>> Begin Exercise input

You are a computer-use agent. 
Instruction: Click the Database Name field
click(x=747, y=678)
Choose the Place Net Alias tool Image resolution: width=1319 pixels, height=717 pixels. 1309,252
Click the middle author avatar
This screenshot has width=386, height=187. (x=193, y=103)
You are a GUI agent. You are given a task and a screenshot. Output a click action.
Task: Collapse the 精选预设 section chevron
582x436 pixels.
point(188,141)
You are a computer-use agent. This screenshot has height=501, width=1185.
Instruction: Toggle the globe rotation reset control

>> End Exercise input
>> Begin Exercise input

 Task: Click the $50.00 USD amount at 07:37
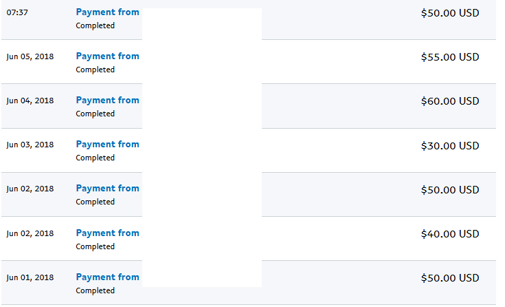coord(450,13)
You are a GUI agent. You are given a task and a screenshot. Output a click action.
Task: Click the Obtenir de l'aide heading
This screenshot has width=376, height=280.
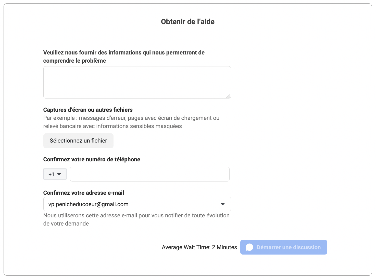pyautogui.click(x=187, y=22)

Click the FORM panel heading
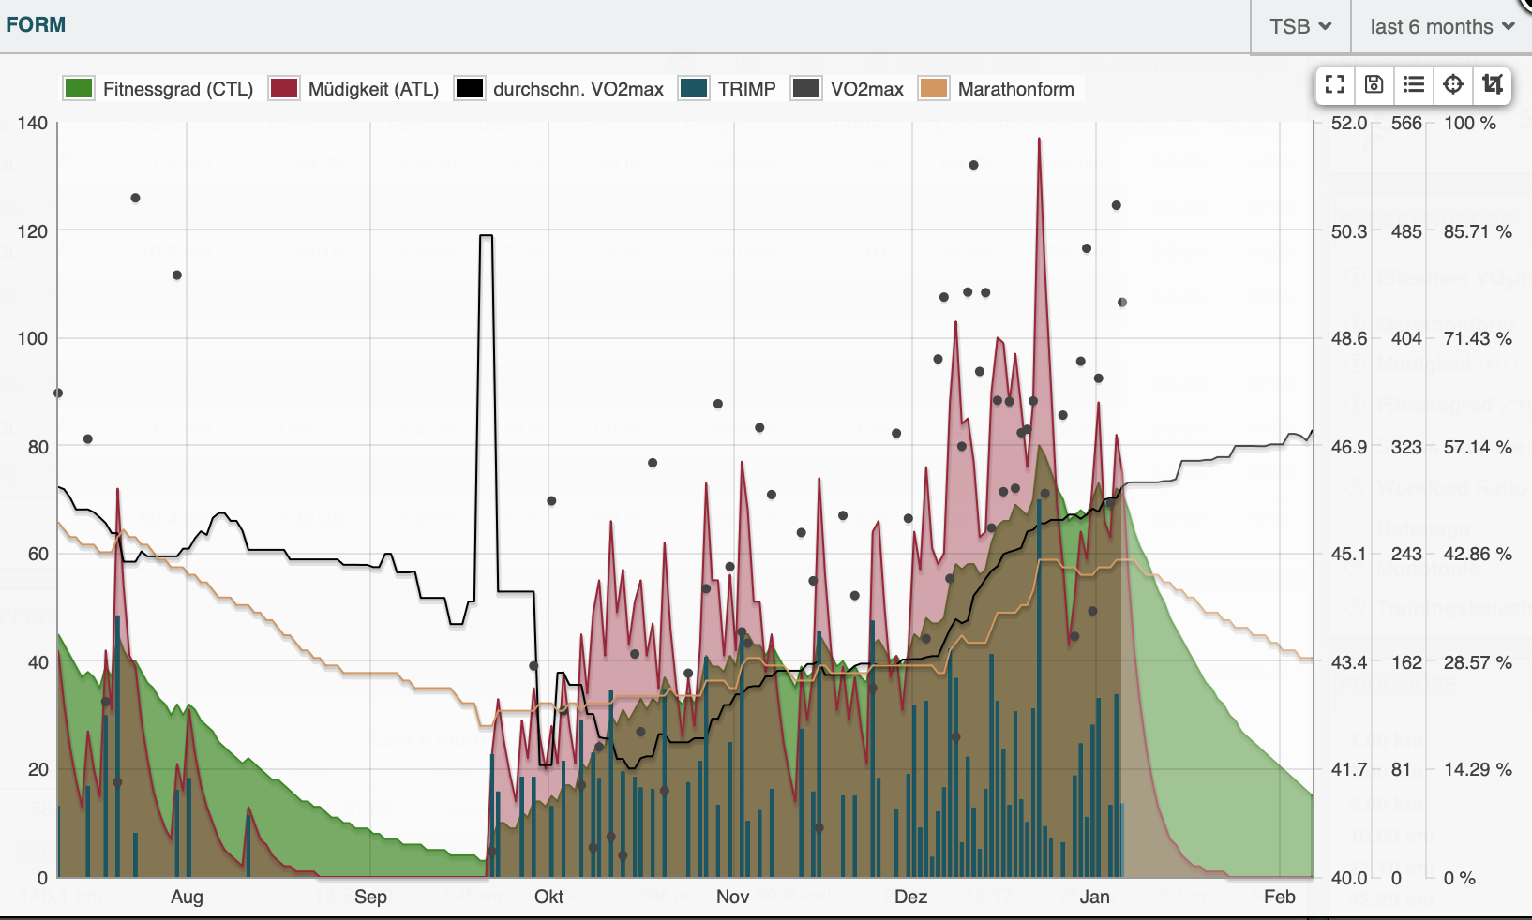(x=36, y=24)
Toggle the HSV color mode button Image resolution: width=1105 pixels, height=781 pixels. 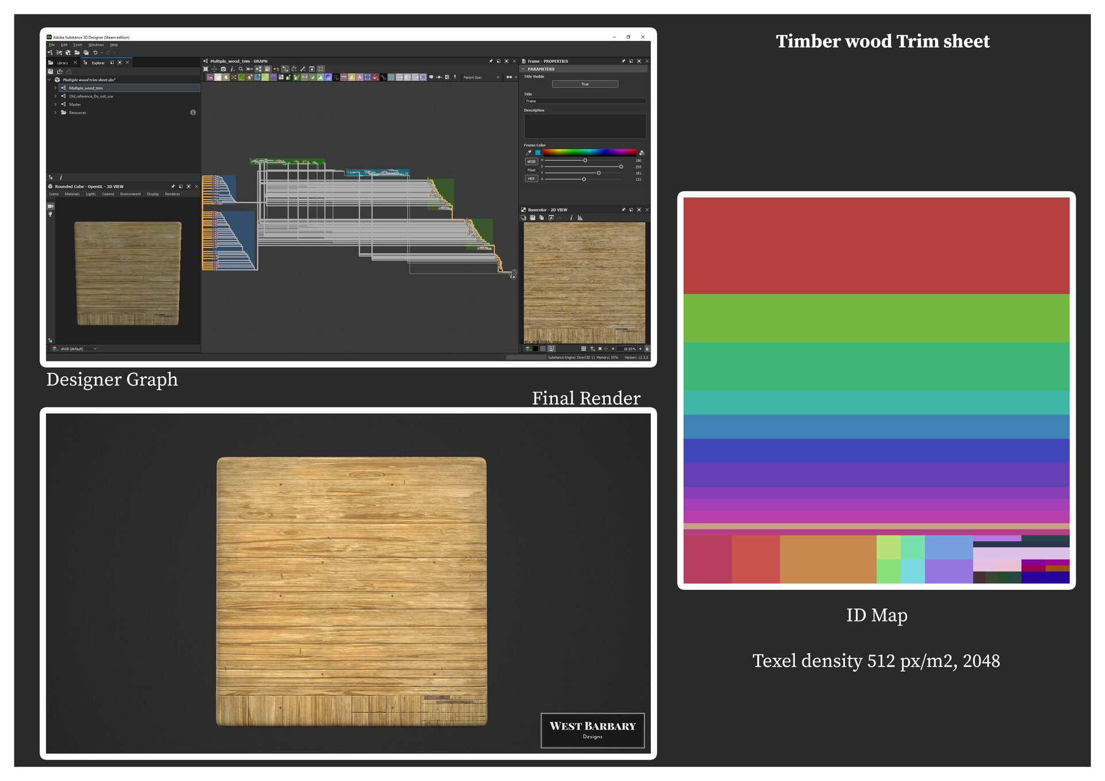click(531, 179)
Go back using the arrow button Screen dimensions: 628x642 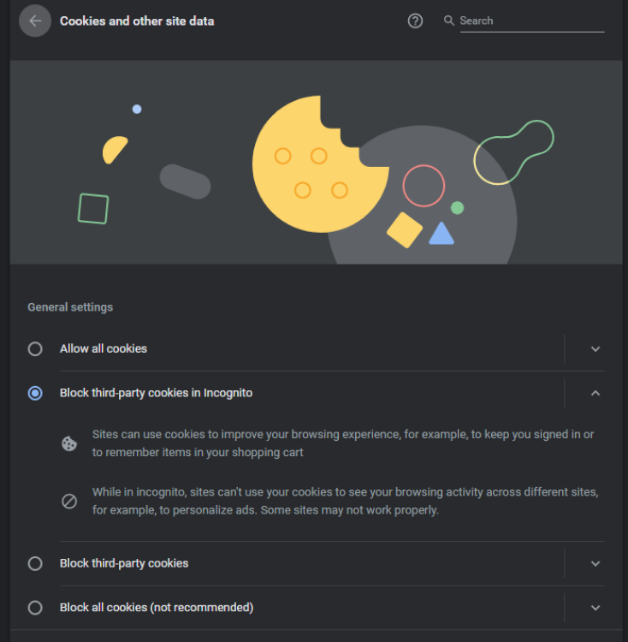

>> End Exercise input
>> Begin Exercise input

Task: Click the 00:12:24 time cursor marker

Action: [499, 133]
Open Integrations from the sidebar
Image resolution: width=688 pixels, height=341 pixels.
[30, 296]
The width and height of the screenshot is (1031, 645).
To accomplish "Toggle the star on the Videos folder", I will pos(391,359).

>> End Exercise input

## Given task
Copy the lines above, from the line with "You are a computer-use agent. This" to the line with "Instruction: Toggle the", including both of those lines.

## Response to this task
You are a computer-use agent. This screenshot has height=501, width=1185.
Instruction: Toggle the globe rotation reset control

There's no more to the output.